Rebecca Poulsen, also known by her performance name BeXta, has entertained audiences around the world for years as a prolific musical producer and DJ. But Poulsen isn’t only interested in the audio stimulation of mere human ears; a self-described “neuroscience DJ,” she is also uncovering new insights into the acoustic sensitivities of zebrafish.
As the lead author of a new study published in Current Biology, Poulsen put her DJ skills to work for science by designing a tiny speaker system that pumped sounds into a tank containing zebrafish larvae. The baby fish are so small that it was possible to conduct whole-brain imaging of their neural responses to various noises, which revealed “a more nuanced auditory system than has previously been described in larval fish,” according to the study.
“A lot of the research in the past has been based on trying to determine the hearing range of the larvae, or using sounds to startle the fish behaviourally, so often only single frequencies or a single type of stimulus have been used,” said Poulsen, a PhD candidate at the Queensland Brain Institute at the University of Queensland in Brisbane, in an email.
“Although I included lots of single frequencies in my experiment, I also wanted to look at some more of the complex components of sound,” she added.
To accomplish this aim, Poulsen and her colleagues designed a speaker that measured roughly a half-inch across, and attached it to a small chamber containing zebrafish larvae, each of which was about three millimeters in size. The fish were placed in a jellied substance that allowed them to breathe while also keeping them still so that their brains could be effectively imaged.
“The speaker system was designed around the complexities of the microscope and equipment we use in the lab,” Poulsen explained. “We image a single fish at a time in a small chamber and there is no room for underwater speakers.”
“When you play sound through air to something in water, the sound changes, and is very inaccurate—it’s hard to know what sounds reach the fish,” she continued. “This system delivers the sound directly into the water really close to the fish. The hope was it is a really accurate sound system, so what we see in our data reflects the capabilities of the fish.”
The team piped in different acoustic stimuli, including single pure-tone frequencies, white noise, sharp punctuated sounds, and sounds that gradually rose in volume over time. The responses of zebrafish to these noises, revealed in the brain images, showed a broader sensitivity to frequencies than had been previously observed: the larvae seemed sensitive to frequencies of up to 4 kHz, though their neural patterns suggested they could only discriminate between frequencies at levels below 2.5 kHz.

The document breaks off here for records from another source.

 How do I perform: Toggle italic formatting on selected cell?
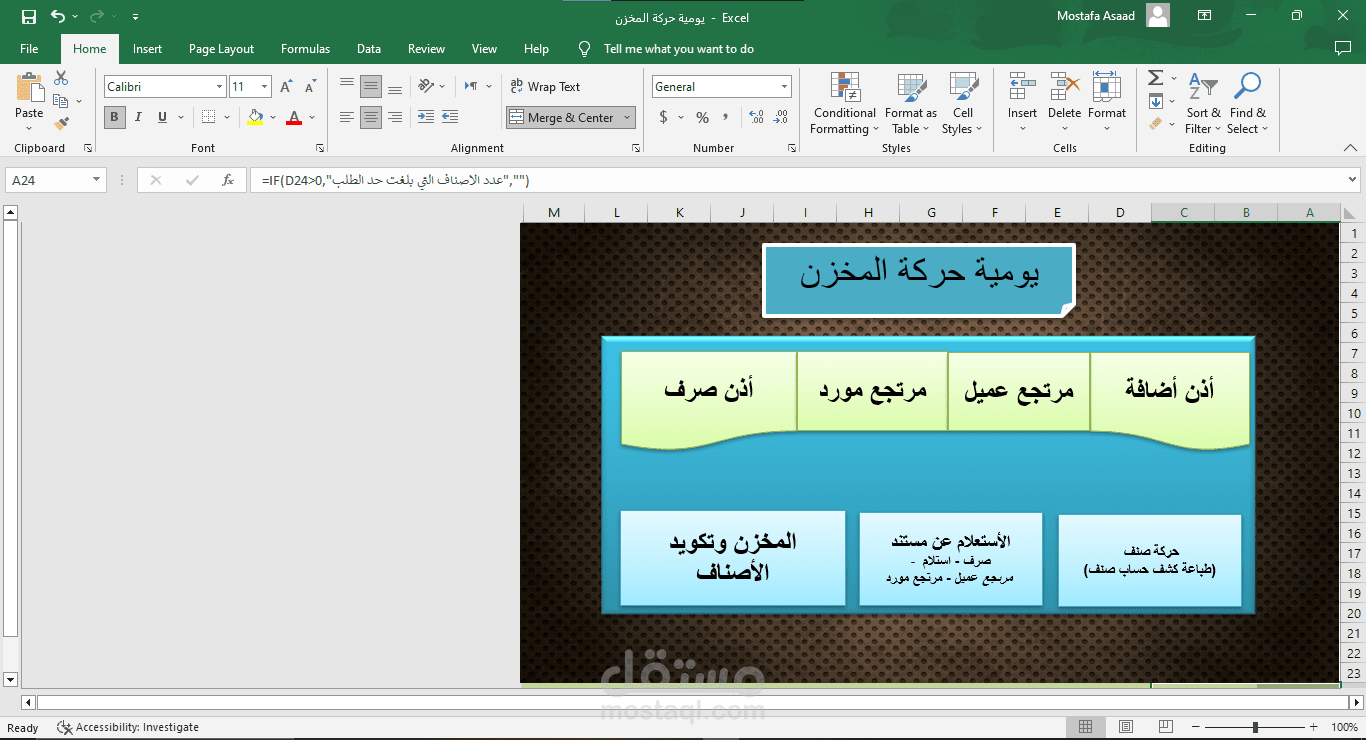pyautogui.click(x=137, y=117)
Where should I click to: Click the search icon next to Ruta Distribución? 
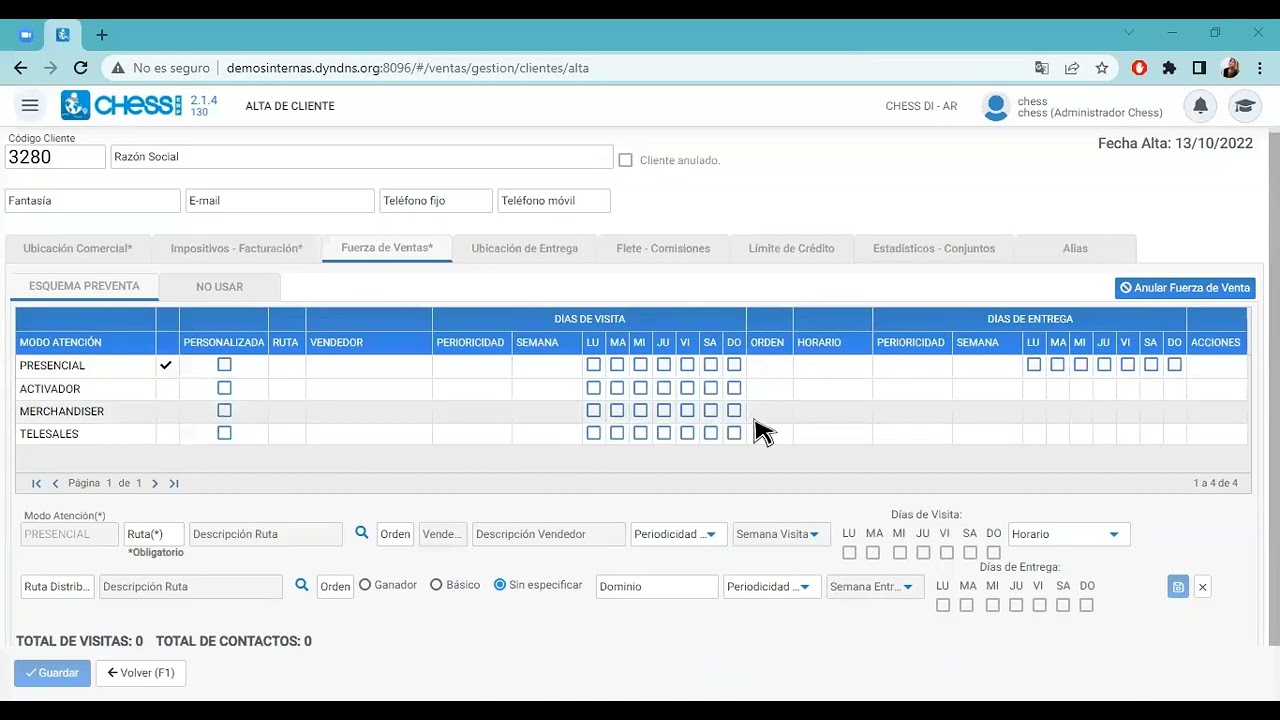pyautogui.click(x=302, y=585)

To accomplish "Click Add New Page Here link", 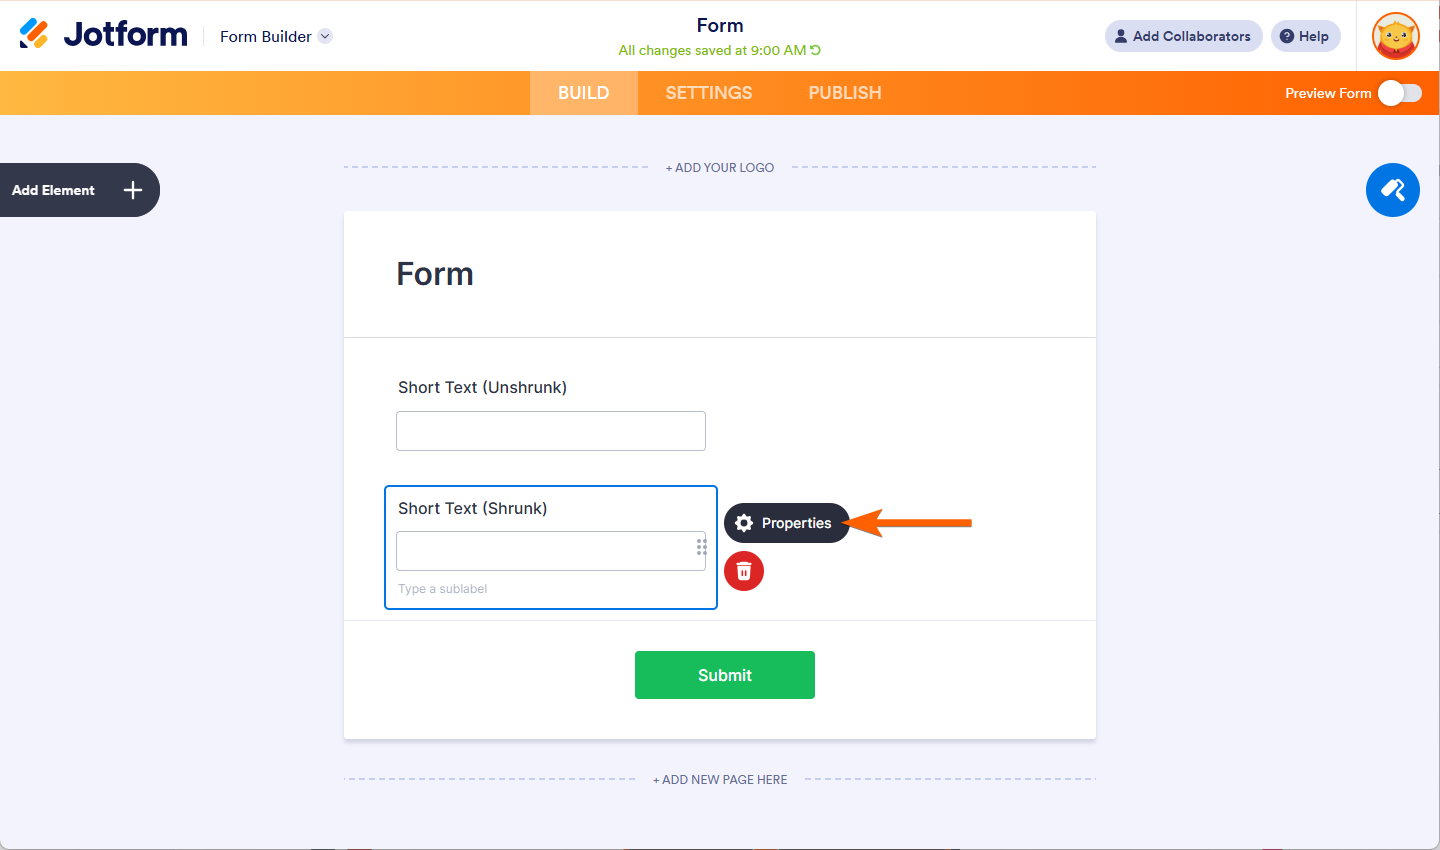I will click(x=720, y=780).
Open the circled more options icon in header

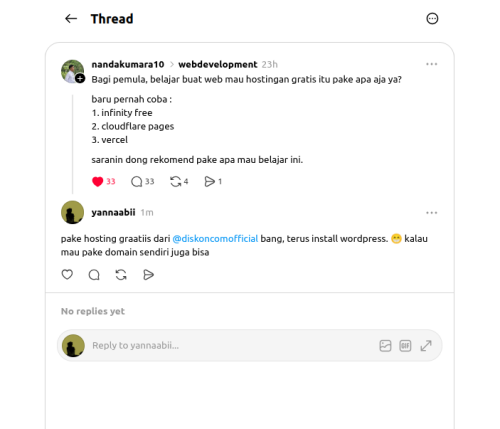(432, 19)
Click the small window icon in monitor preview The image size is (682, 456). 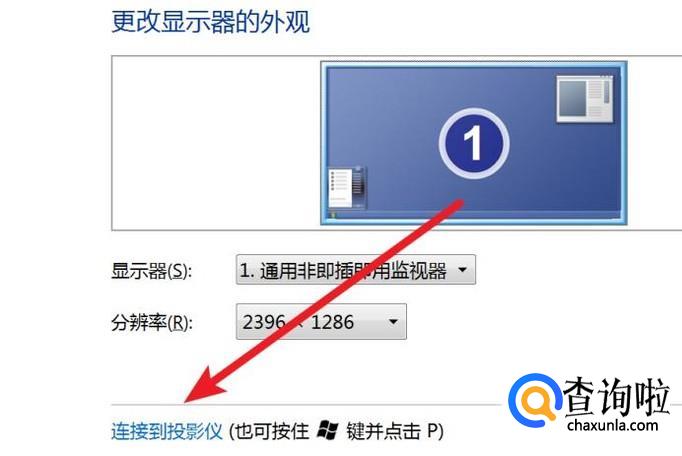click(x=585, y=99)
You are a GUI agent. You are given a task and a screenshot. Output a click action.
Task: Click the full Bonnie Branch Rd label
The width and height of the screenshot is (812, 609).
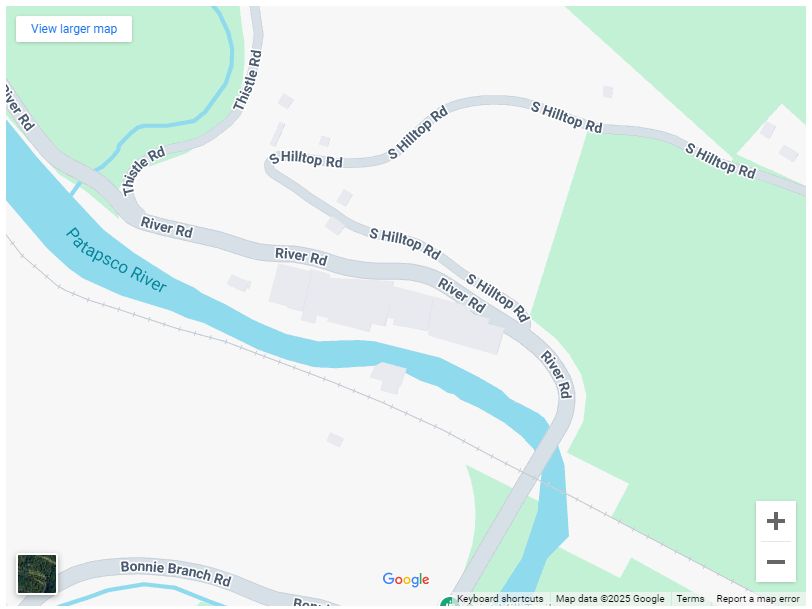click(x=176, y=573)
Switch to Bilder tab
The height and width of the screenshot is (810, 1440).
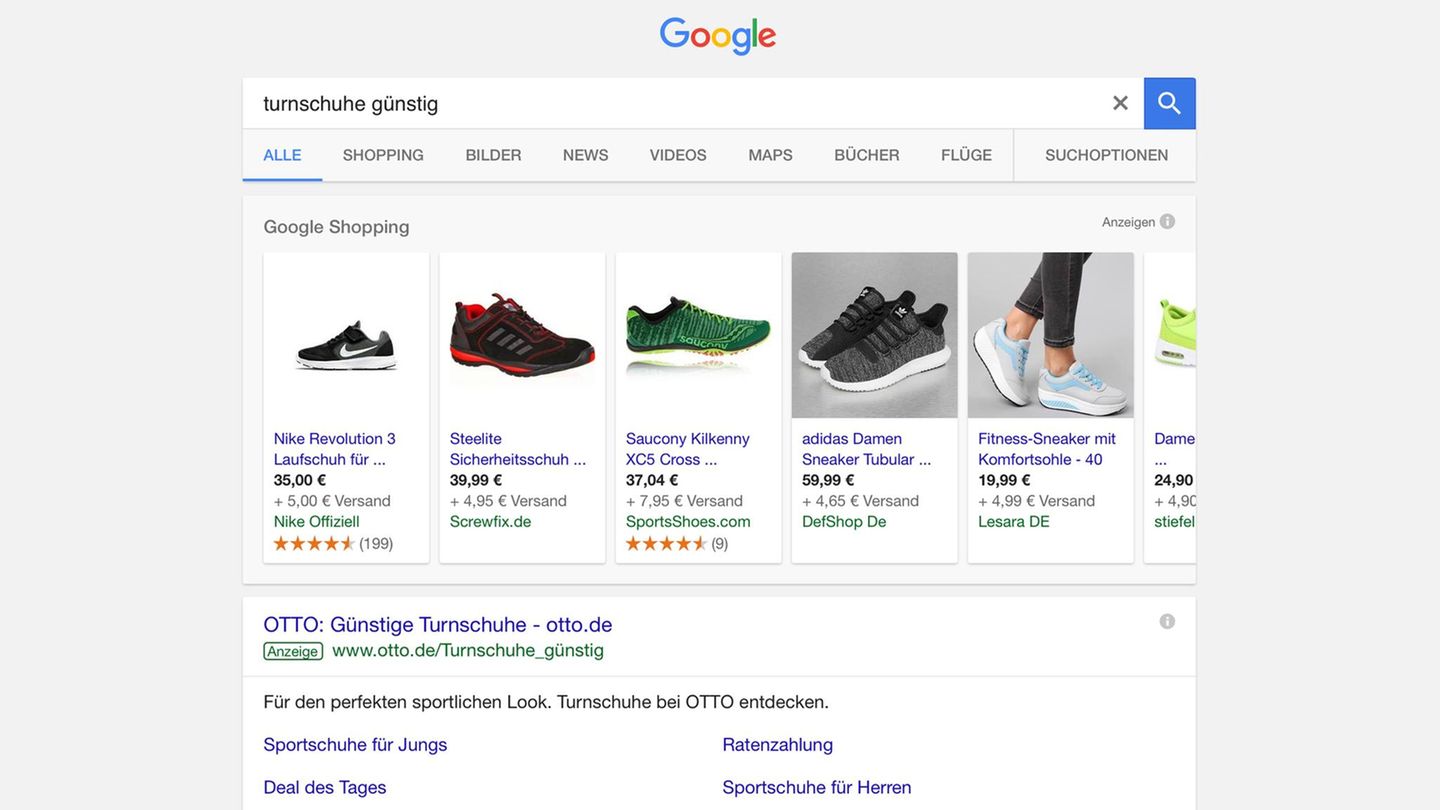pyautogui.click(x=493, y=155)
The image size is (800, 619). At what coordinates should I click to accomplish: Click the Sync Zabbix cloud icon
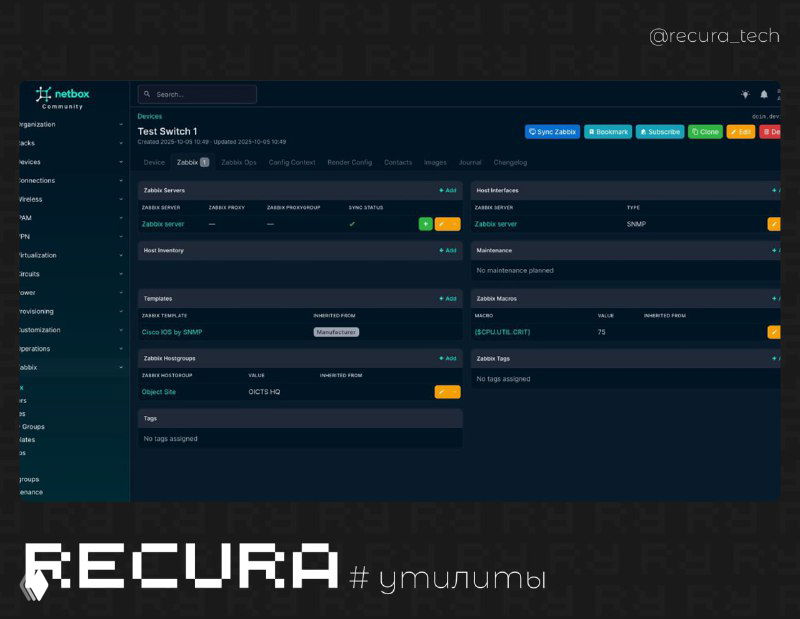(x=533, y=131)
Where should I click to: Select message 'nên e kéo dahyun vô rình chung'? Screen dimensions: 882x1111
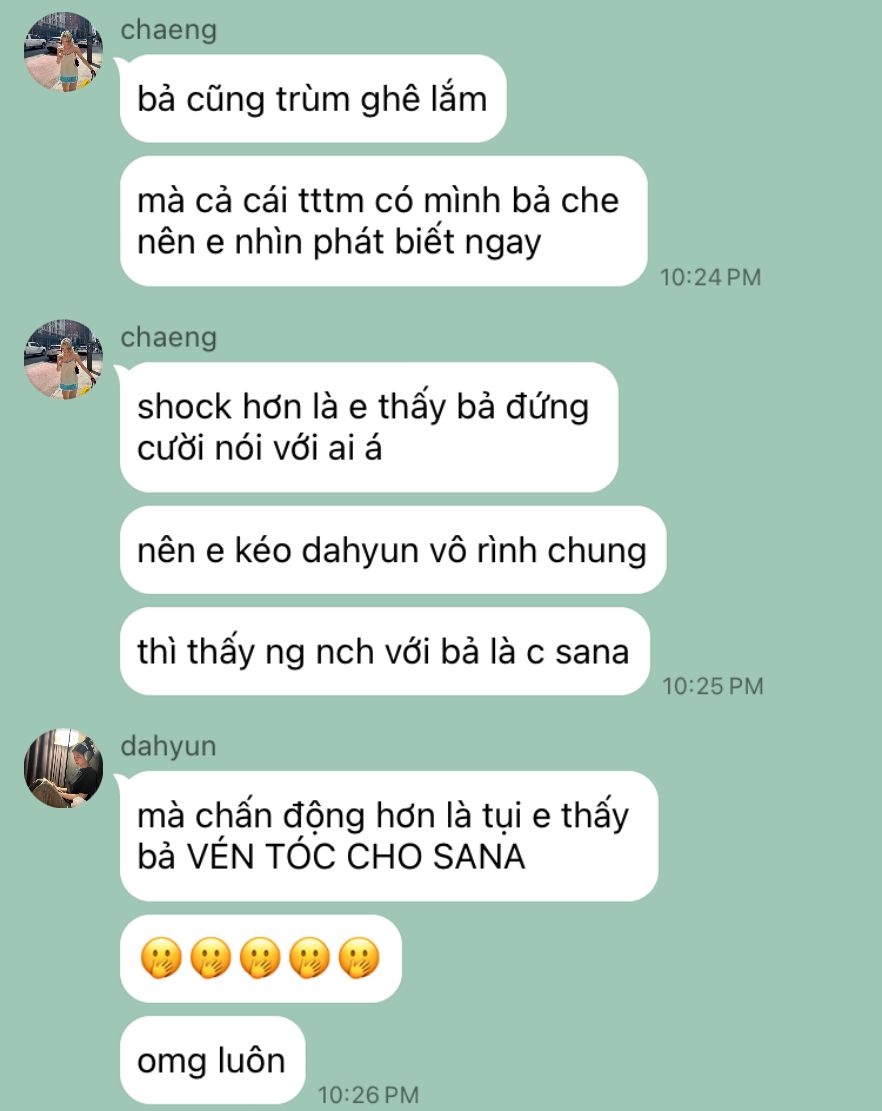click(393, 550)
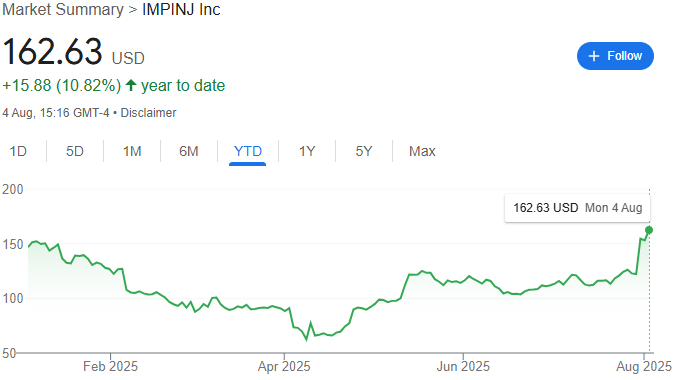Viewport: 688px width, 380px height.
Task: Open the 5Y chart view
Action: pos(364,151)
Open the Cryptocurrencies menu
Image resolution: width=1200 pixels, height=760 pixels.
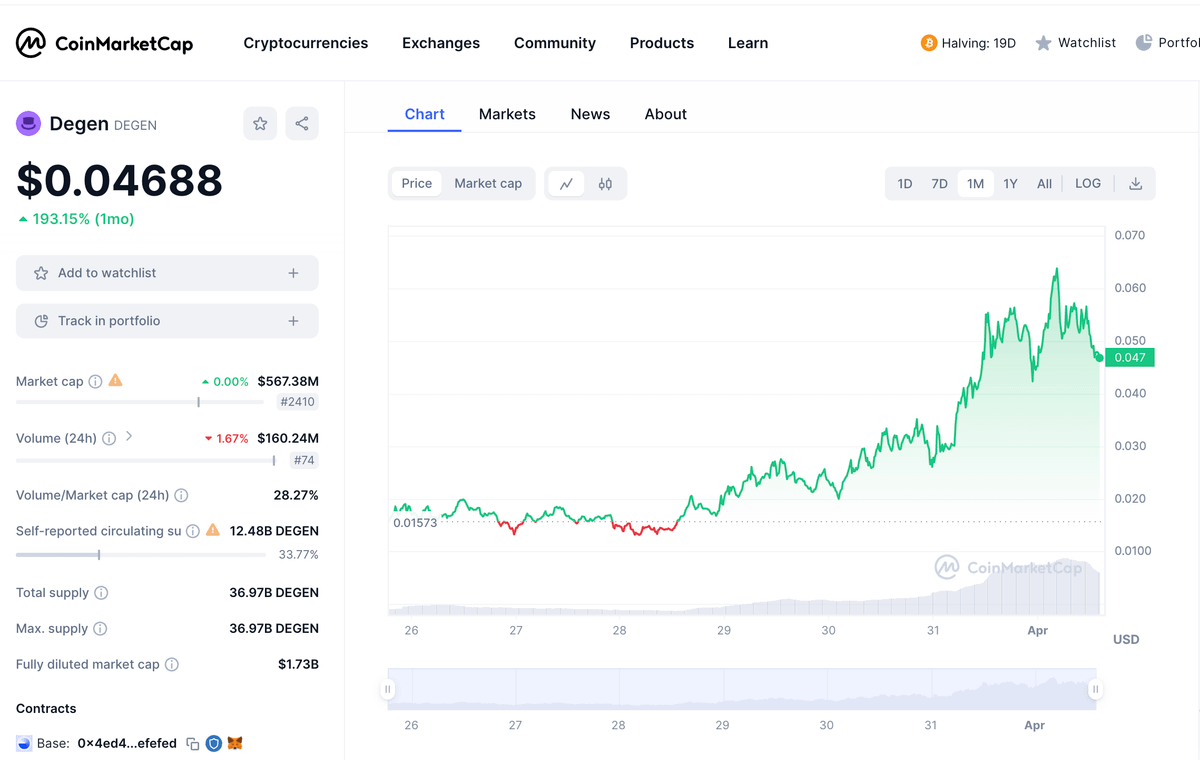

“We found there were categories of neurons that respond uniquely to these different components,” Poulsen said. “This is important when you look at the sounds heard in nature. A baby fish needs to be able to tell the difference between running water, something hitting the water, and an approaching predator, for them to survive.”
The research also has applications for studying sensory processing and conditions in humans, such as autism and Fragile X syndrome, a topic that Poulsen has also studied using zebrafish models.
In addition to the carefully selected sounds piped into the chamber, Poulsen channeled her DJ skills for the fish, letting them listen to some of her own beats as well as classics like MC Hammer’s “U Can’t Touch This.” To her delight, MC Hammer retweeted the preprint of the study and has been actively promoting news coverage of the research since it was published on Tuesday.
“I was very excited when MC Hammer retweeted the preprint!” Poulsen said. “He has just retweeted the paper and the video with his music playing which is exciting too! The paper that has just been published focused on those basic components of sound, and from there we can build on more complex types of sound, even music.”
“After one of the experiments, we played ‘U Can’t Touch This’ to a fish and although the data is not analysed, it is interesting to watch different neurons respond to different sounds,” she noted. “Music and neuroscience is definitely an interest of mine and it would be fascinating to play more music in the future.”
Indeed, her dual artistic and scientific careers offer an expression of her deep passion for both fields.
“I guess the link between my music career and studying auditory neuroscience is firstly how much I love them both, but also that sound is so complex, and it’s fascinating how sophisticated human, and even fish brains are, at being able to decipher the acoustic world around them,” Poulsen said.